Stored items
================================

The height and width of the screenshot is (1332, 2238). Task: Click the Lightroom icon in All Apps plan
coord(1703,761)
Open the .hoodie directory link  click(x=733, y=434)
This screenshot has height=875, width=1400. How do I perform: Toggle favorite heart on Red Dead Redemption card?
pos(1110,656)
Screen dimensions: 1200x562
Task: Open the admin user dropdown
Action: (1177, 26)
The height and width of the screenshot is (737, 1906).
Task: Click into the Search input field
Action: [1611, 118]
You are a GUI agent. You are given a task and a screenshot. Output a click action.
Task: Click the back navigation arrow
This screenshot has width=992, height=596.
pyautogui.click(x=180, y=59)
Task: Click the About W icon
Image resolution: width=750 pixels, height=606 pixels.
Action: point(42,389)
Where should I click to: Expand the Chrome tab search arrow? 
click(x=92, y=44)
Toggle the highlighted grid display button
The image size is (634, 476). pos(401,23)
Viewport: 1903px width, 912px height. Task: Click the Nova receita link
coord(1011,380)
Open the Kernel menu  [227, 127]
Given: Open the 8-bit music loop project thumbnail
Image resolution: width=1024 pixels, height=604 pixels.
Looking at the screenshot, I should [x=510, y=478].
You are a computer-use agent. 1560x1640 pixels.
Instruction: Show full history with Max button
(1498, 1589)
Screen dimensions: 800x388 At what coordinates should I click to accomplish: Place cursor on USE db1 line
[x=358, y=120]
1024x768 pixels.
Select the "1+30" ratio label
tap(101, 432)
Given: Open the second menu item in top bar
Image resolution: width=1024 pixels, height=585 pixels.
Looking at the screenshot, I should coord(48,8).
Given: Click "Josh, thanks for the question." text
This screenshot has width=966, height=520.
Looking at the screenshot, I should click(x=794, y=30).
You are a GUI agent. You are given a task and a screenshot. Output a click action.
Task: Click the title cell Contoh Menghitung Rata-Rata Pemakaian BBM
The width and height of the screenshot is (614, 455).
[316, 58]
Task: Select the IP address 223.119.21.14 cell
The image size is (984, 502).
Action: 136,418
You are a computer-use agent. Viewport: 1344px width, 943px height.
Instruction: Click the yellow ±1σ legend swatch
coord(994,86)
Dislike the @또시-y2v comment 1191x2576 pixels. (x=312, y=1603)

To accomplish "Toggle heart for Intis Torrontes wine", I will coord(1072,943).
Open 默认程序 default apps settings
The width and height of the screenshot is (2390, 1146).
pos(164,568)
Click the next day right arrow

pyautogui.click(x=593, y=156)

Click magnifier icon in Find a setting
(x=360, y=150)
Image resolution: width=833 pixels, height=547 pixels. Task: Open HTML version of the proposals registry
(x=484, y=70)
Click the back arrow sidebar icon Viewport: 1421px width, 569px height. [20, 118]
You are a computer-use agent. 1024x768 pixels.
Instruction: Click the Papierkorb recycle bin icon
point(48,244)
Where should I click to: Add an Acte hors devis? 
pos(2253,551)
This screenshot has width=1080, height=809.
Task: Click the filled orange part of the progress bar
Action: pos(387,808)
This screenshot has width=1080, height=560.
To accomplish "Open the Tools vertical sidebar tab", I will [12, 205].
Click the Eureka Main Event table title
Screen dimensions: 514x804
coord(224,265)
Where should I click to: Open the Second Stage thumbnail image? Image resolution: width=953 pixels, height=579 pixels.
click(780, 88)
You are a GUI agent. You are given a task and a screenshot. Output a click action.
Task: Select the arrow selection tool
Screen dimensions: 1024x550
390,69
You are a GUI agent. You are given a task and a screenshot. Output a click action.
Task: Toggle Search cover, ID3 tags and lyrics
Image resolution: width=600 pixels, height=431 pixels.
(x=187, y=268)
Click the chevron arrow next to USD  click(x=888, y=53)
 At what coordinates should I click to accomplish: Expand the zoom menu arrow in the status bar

================================

→ Task goal
Could you set down exactly the lines from the one containing "The width and height of the screenshot is (614, 455)." through the last line of the records above, both included?

→ Solution to the problem
The width and height of the screenshot is (614, 455).
[316, 58]
Task: Select the IP address 223.119.21.14 cell
The image size is (984, 502).
Action: 136,418
You are a computer-use agent. Viewport: 1344px width, 943px height.
Instruction: Click the yellow ±1σ legend swatch
coord(994,86)
Dislike the @또시-y2v comment 1191x2576 pixels. (x=312, y=1603)

To accomplish "Toggle heart for Intis Torrontes wine", I will coord(1072,943).
Open 默认程序 default apps settings
The width and height of the screenshot is (2390, 1146).
pos(164,568)
Click the next day right arrow

pyautogui.click(x=593, y=156)

Click magnifier icon in Find a setting
(x=360, y=150)
Image resolution: width=833 pixels, height=547 pixels. Task: Open HTML version of the proposals registry
(x=484, y=70)
Click the back arrow sidebar icon Viewport: 1421px width, 569px height. [20, 118]
You are a computer-use agent. 1024x768 pixels.
Instruction: Click the Papierkorb recycle bin icon
point(48,244)
Where should I click to: Add an Acte hors devis? 
pos(2253,551)
This screenshot has width=1080, height=809.
Task: Click the filled orange part of the progress bar
Action: pos(387,808)
This screenshot has width=1080, height=560.
To accomplish "Open the Tools vertical sidebar tab", I will [12, 205].
Click the Eureka Main Event table title
Screen dimensions: 514x804
coord(224,265)
Where should I click to: Open the Second Stage thumbnail image? Image resolution: width=953 pixels, height=579 pixels.
click(780, 88)
You are a GUI agent. You are given a task and a screenshot. Output a click action.
Task: Select the arrow selection tool
Screen dimensions: 1024x550
390,69
You are a GUI agent. You are given a task and a screenshot. Output a click action.
Task: Toggle Search cover, ID3 tags and lyrics
Image resolution: width=600 pixels, height=431 pixels.
(x=187, y=268)
Click the chevron arrow next to USD  click(x=888, y=53)
 At what coordinates should I click to accomplish: Expand the zoom menu arrow in the status bar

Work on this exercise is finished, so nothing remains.